Albertson's Fine Furnishings manufactures upscale custom furniture. Albertson's currently uses a plant wide overhead rate, based on
Question:
Albertson's Fine Furnishings manufactures upscale custom furniture. Albertson's currently uses a plant wide overhead rate, based on direct labor hours, to allocate its $1,100,000 of manufacturing overhead to individual jobs. However, Debbie Howard, owner and CEO, is considering refining the company's costing system by using departmental overhead rates. Currently, the Machining Department incurs $740,000 of manufacturing overhead, while the Finishing Department incurs $360,000 of manufacturing overhead. Howard has identified machine hours (MH) as the primary manufacturing overhead cost driver in the Machining Department and direct labor (DL) hours as the primary cost driver in the Finishing Department. Albertson's plant completed Jobs 450 and 455 on May 15. Both jobs incurred a total of 5 DL hours throughout the entire production process. Job 450 incurred 2 MH in the Machining Department and 4 DL hours in the Finishing Department (the other DL hour occurred in the Machining Department). Job 455 incurred 7 MH in the Machining Department and 3 DL hours in the Finishing Department (the other two DL hours occurred in the Machining Department).
Requirements
1. Compute the plant wide overhead rate, assuming Albertson's expects to incur 27,500 total DL hours during the year.

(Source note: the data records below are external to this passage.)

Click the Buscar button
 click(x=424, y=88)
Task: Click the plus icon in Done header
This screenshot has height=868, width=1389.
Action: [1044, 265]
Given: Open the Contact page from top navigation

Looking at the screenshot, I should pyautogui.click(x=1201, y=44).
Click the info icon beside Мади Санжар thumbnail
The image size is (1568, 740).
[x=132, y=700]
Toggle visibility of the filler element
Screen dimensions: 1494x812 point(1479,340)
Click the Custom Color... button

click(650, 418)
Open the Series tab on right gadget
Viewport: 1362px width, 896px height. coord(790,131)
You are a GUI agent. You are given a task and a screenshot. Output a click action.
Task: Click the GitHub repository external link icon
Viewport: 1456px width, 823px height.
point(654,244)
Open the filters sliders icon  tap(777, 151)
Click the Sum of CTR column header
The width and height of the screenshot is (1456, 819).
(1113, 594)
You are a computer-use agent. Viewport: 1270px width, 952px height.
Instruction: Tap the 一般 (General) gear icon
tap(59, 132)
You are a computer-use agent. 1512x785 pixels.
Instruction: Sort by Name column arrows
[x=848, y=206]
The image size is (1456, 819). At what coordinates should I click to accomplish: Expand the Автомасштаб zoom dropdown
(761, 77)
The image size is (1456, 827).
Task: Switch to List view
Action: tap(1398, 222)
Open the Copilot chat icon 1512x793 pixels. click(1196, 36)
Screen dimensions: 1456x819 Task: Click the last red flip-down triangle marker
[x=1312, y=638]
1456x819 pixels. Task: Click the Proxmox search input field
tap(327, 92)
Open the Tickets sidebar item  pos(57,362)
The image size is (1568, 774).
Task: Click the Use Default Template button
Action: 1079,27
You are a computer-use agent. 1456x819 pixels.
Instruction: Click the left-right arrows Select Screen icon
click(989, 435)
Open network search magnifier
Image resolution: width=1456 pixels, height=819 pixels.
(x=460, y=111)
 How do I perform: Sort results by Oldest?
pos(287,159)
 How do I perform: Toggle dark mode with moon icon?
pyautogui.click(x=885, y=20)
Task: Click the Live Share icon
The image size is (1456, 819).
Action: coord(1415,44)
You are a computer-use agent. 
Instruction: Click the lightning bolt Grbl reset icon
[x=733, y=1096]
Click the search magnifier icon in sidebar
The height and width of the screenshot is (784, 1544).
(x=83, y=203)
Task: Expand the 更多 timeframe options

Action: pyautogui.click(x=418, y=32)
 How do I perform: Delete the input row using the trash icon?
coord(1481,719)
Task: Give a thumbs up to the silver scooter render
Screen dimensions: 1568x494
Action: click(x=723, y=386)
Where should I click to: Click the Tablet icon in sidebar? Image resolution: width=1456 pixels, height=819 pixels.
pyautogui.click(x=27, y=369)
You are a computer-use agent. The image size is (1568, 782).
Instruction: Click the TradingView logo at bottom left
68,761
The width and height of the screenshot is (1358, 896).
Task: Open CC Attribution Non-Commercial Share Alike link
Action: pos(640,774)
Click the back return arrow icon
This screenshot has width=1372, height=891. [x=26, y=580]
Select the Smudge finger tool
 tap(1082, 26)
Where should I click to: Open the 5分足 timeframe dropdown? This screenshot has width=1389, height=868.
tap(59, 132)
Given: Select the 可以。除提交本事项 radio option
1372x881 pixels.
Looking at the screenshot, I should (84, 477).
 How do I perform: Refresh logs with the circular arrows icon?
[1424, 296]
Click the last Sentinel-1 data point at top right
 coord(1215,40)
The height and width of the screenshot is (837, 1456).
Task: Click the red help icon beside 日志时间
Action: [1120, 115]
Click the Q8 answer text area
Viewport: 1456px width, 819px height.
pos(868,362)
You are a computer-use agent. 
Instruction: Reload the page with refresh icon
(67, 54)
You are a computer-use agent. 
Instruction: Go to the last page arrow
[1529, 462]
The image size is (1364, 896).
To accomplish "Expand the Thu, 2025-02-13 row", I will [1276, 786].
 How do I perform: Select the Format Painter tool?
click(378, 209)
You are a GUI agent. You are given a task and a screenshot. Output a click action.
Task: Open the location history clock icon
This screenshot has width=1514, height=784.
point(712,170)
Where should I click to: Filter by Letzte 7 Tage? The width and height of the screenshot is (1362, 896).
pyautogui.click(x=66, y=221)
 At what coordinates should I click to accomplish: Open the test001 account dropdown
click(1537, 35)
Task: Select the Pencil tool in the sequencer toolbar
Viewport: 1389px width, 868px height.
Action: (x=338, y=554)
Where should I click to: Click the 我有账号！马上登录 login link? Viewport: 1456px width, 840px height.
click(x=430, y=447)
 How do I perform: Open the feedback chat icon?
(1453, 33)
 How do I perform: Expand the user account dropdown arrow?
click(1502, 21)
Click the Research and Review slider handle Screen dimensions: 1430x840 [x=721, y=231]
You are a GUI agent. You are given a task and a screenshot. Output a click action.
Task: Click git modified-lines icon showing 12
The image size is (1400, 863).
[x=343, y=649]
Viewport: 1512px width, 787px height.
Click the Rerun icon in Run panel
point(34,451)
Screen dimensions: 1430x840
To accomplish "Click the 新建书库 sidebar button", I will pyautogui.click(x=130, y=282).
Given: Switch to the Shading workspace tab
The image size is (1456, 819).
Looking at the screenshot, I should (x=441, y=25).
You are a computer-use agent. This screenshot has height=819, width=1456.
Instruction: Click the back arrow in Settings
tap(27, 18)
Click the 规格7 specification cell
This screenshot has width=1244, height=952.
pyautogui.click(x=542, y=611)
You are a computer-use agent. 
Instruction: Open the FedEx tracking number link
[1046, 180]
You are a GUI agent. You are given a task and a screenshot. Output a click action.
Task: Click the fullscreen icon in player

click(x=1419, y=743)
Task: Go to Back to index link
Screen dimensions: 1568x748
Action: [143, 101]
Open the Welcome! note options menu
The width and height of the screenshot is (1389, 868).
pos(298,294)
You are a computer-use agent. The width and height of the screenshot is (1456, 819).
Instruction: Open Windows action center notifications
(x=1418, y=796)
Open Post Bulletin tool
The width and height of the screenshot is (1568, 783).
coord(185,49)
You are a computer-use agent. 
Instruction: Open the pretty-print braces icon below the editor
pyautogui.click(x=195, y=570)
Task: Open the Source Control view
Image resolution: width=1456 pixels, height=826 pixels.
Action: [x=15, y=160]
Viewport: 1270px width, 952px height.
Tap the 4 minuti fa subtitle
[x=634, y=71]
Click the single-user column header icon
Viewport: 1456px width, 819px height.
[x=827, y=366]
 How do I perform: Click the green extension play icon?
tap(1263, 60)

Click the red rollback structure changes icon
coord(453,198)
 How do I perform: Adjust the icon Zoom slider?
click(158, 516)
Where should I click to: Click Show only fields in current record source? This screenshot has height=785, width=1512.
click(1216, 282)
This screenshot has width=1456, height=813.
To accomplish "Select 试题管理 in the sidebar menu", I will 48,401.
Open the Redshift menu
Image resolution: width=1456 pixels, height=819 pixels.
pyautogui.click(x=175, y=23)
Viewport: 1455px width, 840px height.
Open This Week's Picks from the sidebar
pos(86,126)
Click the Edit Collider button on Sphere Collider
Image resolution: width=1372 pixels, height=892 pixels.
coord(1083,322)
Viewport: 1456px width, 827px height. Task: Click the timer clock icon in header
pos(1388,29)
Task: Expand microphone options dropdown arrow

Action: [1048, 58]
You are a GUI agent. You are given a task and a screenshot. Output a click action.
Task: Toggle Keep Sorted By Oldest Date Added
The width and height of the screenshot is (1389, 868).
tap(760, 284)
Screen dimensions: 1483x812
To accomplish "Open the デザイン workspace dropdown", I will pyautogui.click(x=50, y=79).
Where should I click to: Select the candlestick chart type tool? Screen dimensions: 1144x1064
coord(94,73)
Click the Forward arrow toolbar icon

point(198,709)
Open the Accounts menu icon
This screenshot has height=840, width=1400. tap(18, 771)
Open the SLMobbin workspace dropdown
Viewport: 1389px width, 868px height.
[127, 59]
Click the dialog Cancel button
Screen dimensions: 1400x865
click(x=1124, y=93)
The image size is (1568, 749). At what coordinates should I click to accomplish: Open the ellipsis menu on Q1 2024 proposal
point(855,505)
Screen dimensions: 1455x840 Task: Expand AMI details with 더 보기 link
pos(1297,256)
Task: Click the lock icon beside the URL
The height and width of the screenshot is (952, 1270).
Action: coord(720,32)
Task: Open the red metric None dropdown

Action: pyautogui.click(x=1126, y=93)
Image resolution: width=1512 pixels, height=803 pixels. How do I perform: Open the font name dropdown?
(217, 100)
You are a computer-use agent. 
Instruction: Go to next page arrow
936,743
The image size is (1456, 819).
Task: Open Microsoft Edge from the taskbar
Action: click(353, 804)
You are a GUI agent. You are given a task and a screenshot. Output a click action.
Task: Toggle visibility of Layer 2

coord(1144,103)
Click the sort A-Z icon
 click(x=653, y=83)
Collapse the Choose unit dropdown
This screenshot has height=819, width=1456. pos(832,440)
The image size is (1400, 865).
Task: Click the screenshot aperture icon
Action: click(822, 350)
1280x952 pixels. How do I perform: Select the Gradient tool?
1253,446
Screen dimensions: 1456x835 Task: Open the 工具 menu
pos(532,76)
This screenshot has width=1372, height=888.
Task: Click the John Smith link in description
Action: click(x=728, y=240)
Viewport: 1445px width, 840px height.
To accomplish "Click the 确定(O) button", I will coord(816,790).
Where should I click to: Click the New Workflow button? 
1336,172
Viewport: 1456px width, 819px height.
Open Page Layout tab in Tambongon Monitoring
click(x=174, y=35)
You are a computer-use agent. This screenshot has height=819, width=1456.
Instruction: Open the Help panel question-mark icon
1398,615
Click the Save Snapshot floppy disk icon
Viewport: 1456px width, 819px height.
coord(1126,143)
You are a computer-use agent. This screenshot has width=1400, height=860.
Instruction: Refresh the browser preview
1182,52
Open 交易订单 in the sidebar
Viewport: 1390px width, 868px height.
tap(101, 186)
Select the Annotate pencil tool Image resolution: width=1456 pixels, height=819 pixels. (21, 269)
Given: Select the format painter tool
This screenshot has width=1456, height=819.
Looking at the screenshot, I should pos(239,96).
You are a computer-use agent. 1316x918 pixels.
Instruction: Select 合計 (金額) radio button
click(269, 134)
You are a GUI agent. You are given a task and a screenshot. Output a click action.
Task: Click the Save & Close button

2. Compute departmental overhead rates, assuming Albertson's expects to incur 14,800 MH in the Machining Department and 18,000 DL hours in the Finishing Department during the year.
3. If the company continues to use the plant wide overhead rate, how much manufacturing overhead would be allocated to Job 450 and Job 455?
4. If the company uses departmental overhead rates, how much manufacturing overhead would be allocated to Job 450 and Job 455?
5. Based on your answers to Requirements 3 and 4, does the plant wide overhead rate over cost or under cost either of the jobs? Explain. If the company sells its furniture at 125% of cost, will its choice of allocation systems affect product pricing? Explain.